My Journey to Biodynamic Farming
After reading every book I could find on farming without chemicals, I found my first book on biodynamic farming. Biodynamics was the only holistic method of farming I'd run across and, unlike Rodale organics, it's goal was ‘to produce foods appropriate for human development’ rather than produce foods that could be sold profitably by weight or count using the least inputs possible. The goal was quality, not increased profits. There's a huge difference in these approaches to producing food. I think my mentor, Alan Chadwick, www.alanchadwick.net said it best about the effect of commercialization on food quality: "When a man goes into a field to produce good food, that food is completely different from the food he will grow if he goes into that same field to produce $10,000.00."
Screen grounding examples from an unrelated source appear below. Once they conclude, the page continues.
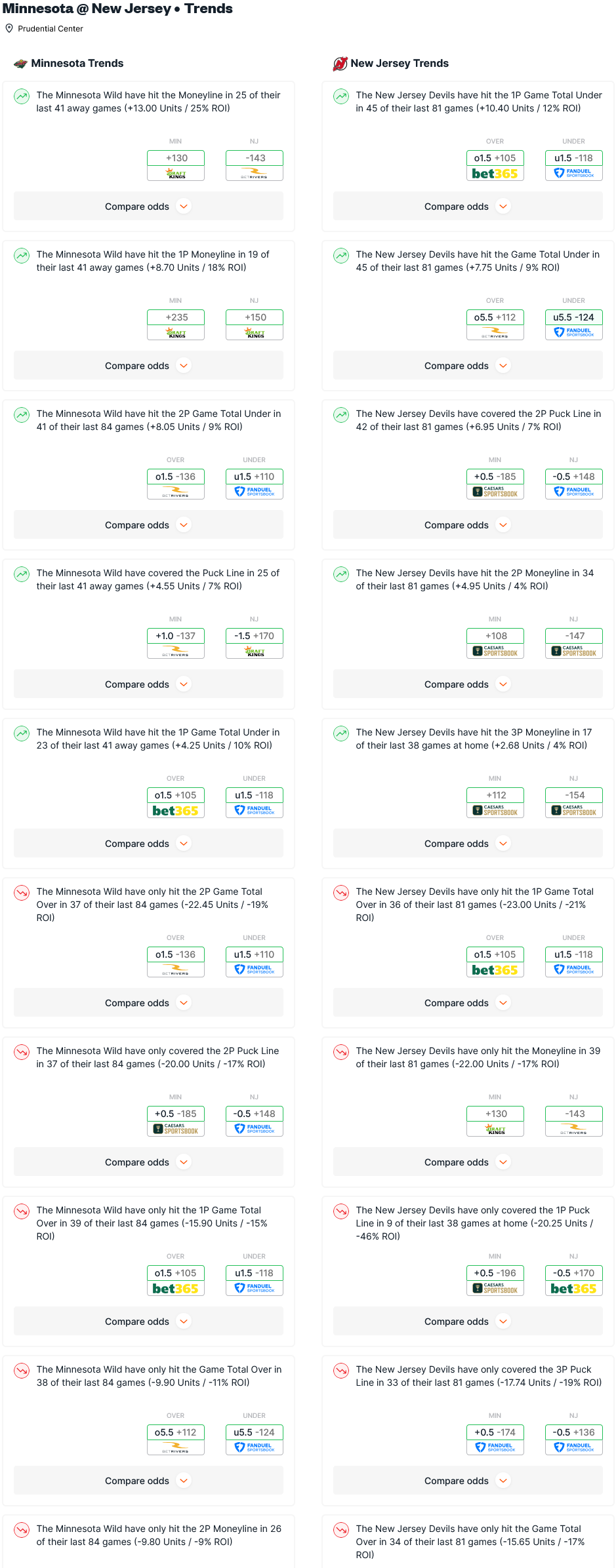Click green trend-up icon beside Wild Moneyline trend
Viewport: 616px width, 1568px height.
[x=22, y=96]
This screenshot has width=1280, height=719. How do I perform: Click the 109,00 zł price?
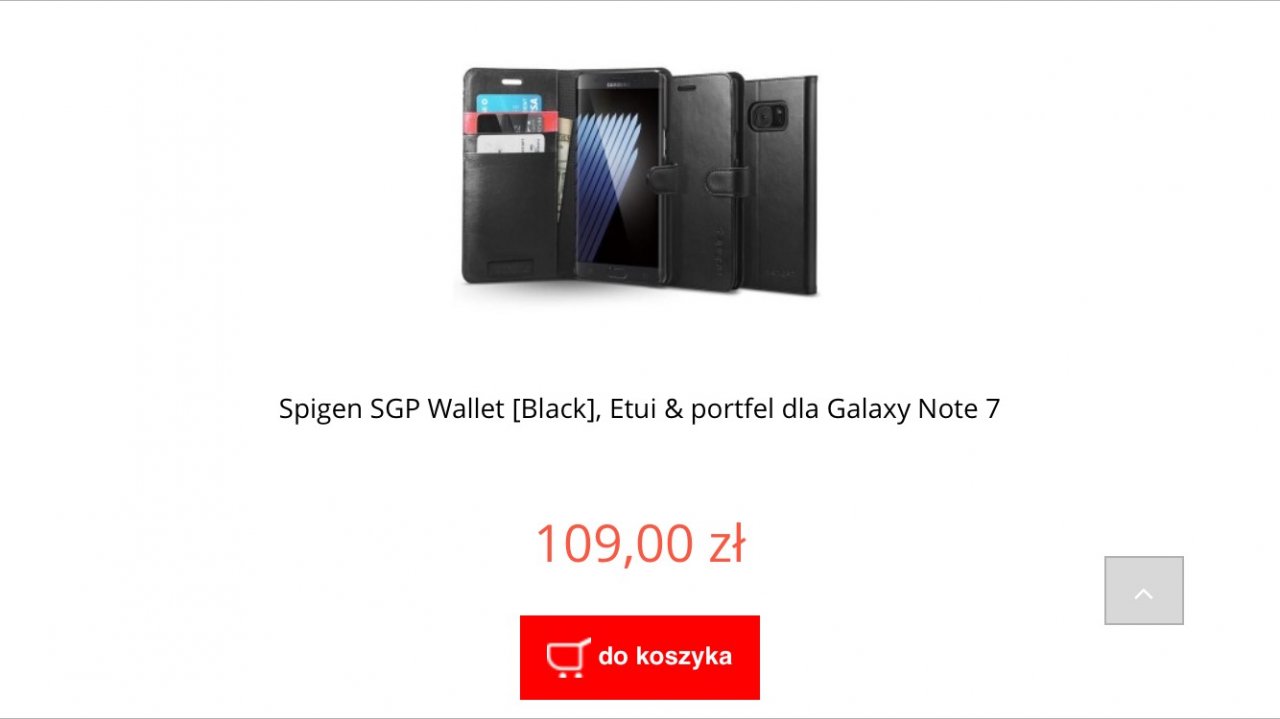click(x=640, y=543)
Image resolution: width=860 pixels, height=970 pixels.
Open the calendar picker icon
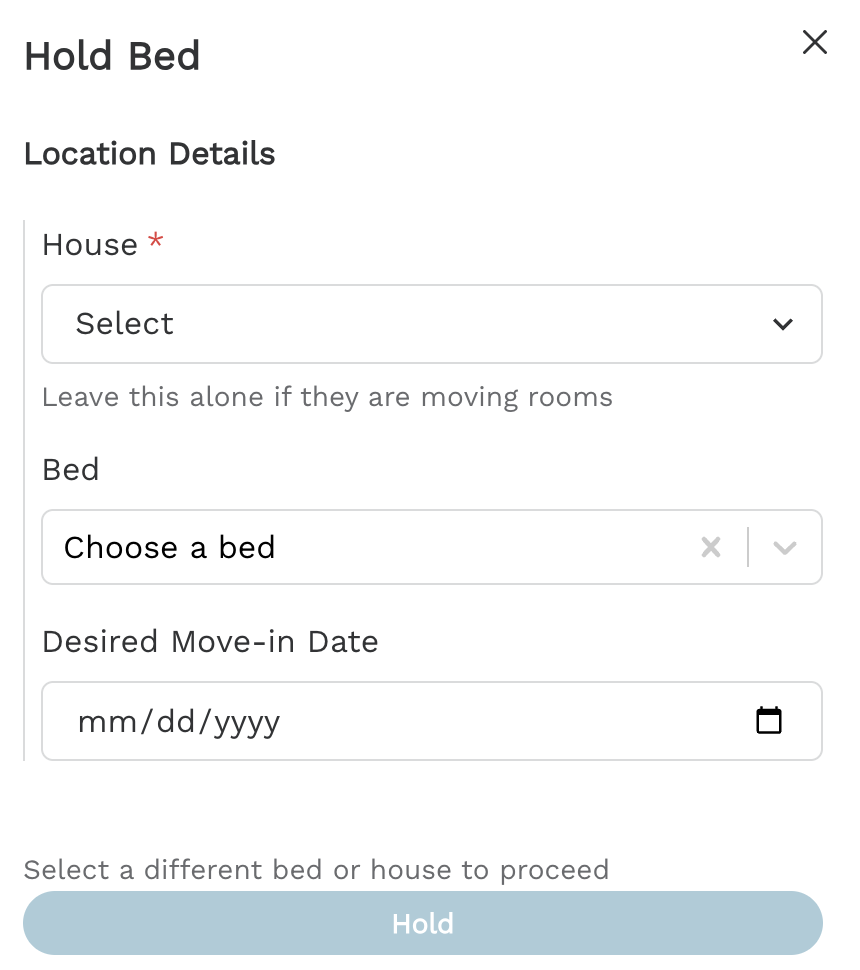[768, 720]

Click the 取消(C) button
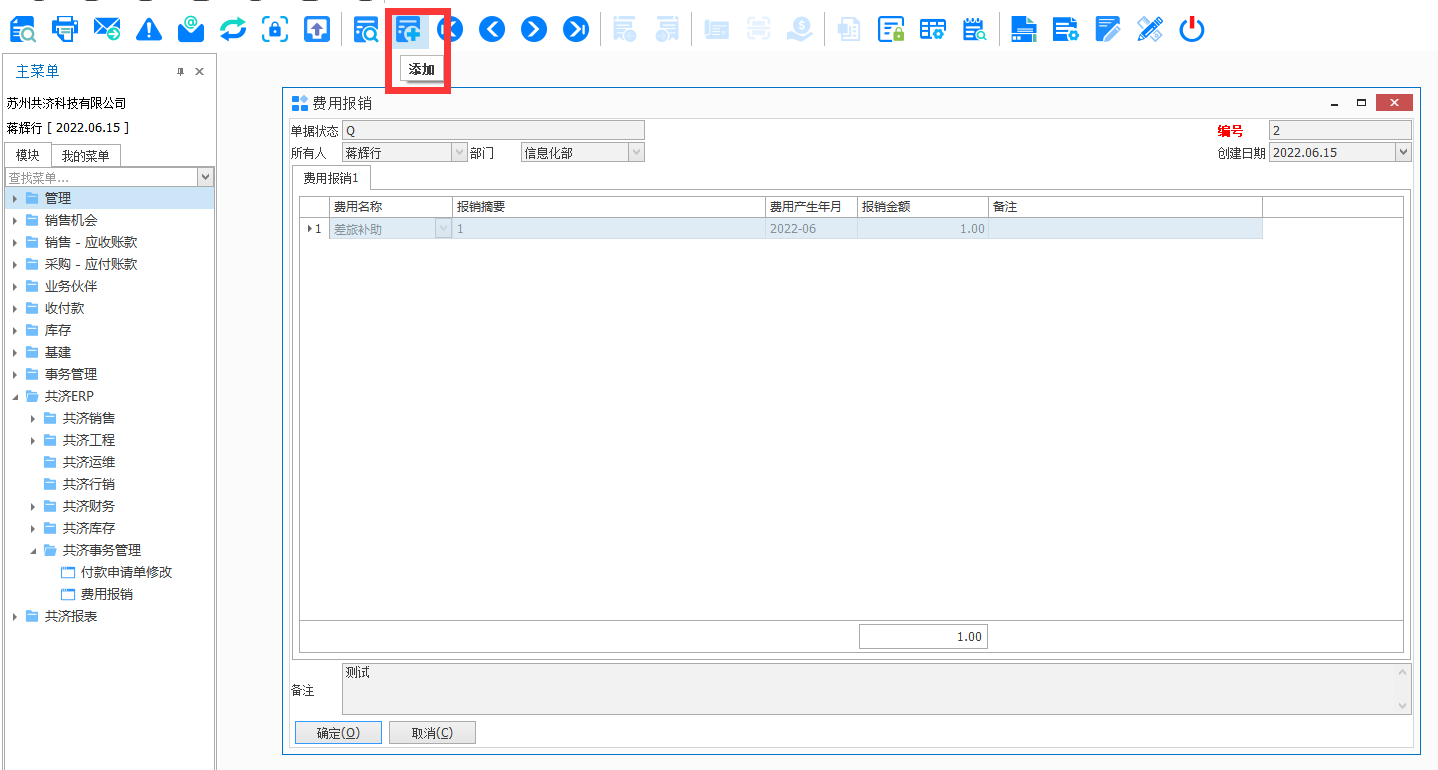point(432,733)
While reading about food-as-medicine ("healthy soil=healthy plants=healthy people") I read Dr. Carey Ream's statement that “All disease is the result of mineral deficiencies", and soil scientist William Albrecht saying that physicals for the draft for WWI proved that the least healthy young men came from the areas of the country with naturally mineral deficient soils. It was also clear that there is a strong relationship between the minerals in our food and ultimate health and clear indications that we absorb minerals from living organisms more readily than we do from pills.